Na przykład, jeśli DoohickeyDisasterException jest klasą z frameworka, a Twój kod wywołujący wygląda tak, to masz nieszczelną abstrakcję:
Jeśli zamienisz swój framework innej firmy na inny, który używa innej nazwy wyjątku, musisz znaleźć wszystkie te odwołania i je zmienić. Lepiej jest stworzyć własną klasę wyjątków i zawrzeć w niej wyjątek ramowy.
Z drugiej strony, jeśli wyjątek DoohickeyDisasterException jest twoją sprawą, to nie przeciekasz abstrakcji, powinieneś bardziej skupić się na mojej pierwszej kwestii.
źródło
Reguła, którą próbuję przejść, to: zawiń to, jeśli to spowodowałeś. Podobnie, jeśli błąd miałby zostać utworzony z powodu wyjątku środowiska wykonawczego, powinien to być jakiś DoHickeyException lub MyApplicationException.
Oznacza to, że jeśli przyczyną błędu jest coś zewnętrznego w stosunku do twojego kodu, a nie spodziewasz się, że to się nie powiedzie, wtedy z wdziękiem zawiedzie i wyrzuci go ponownie.

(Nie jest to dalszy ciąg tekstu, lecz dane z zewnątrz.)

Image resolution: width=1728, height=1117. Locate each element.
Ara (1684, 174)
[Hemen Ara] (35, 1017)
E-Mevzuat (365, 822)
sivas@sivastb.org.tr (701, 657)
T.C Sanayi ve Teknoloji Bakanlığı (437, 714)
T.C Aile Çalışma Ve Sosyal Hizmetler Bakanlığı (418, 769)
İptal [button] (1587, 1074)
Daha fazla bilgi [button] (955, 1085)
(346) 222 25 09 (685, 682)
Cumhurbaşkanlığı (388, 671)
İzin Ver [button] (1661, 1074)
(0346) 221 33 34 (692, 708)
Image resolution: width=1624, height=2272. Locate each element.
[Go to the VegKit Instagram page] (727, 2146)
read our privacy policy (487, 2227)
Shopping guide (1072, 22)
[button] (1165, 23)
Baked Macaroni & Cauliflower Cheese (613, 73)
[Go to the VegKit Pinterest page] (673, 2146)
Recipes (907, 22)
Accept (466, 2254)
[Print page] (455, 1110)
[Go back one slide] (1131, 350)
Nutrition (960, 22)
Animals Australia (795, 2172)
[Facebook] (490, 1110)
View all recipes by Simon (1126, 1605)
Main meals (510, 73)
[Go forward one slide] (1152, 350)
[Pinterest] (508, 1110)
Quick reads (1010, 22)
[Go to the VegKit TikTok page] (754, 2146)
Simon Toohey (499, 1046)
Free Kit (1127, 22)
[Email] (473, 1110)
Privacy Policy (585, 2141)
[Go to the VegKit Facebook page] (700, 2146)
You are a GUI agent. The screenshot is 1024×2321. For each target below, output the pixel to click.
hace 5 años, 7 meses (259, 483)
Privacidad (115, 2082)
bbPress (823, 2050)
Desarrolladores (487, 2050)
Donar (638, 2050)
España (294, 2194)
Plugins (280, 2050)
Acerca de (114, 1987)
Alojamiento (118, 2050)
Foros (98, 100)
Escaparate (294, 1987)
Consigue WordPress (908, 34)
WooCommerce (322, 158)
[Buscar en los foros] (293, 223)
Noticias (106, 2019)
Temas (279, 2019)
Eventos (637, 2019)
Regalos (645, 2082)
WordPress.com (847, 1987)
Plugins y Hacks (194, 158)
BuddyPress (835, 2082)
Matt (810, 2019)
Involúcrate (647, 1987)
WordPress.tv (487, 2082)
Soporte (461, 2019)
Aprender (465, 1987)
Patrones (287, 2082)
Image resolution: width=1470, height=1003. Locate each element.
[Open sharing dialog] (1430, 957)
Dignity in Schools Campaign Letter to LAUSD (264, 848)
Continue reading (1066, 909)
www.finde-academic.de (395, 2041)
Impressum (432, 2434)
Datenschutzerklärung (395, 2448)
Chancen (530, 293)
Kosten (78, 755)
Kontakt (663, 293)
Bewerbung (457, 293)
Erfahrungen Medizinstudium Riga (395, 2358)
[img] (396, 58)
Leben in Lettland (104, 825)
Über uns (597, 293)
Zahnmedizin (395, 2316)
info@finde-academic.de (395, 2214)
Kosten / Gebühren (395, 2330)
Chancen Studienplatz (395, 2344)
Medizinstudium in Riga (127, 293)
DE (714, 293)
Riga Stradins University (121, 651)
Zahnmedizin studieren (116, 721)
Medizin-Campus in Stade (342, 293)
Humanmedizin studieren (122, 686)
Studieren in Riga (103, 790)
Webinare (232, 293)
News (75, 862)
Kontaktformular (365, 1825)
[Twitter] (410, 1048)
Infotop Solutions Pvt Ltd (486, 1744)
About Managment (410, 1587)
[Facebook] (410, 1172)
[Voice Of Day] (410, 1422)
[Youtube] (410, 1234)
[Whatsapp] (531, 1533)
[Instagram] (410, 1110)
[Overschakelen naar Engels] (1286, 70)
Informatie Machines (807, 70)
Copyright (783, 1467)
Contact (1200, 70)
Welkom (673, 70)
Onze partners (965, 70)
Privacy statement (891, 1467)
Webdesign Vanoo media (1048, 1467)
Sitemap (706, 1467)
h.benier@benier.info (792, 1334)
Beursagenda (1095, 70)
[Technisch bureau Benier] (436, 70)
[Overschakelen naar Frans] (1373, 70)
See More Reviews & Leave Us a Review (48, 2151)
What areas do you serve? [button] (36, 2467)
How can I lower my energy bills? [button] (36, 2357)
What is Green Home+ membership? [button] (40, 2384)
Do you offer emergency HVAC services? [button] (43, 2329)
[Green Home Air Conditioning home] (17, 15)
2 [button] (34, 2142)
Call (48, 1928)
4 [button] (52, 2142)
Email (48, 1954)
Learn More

Podobnie, jeśli jest to problem z twoim kodem, zawiń go w (potencjalnie) niestandardowym wyjątku.
Na przykład, jeśli plik jest oczekiwać , aby być na dysku, czy jest to usługa oczekiwać , aby być dostępne, a następnie obsługiwać go wdziękiem i ponownie rzucać błąd, tak aby konsument kodzie można dowiedzieć się, dlaczego ten zasób jest niedostępny. Jeśli utworzyłeś za dużo danych dla jakiegoś typu, wtedy twoim błędem jest zawijanie i wrzucanie.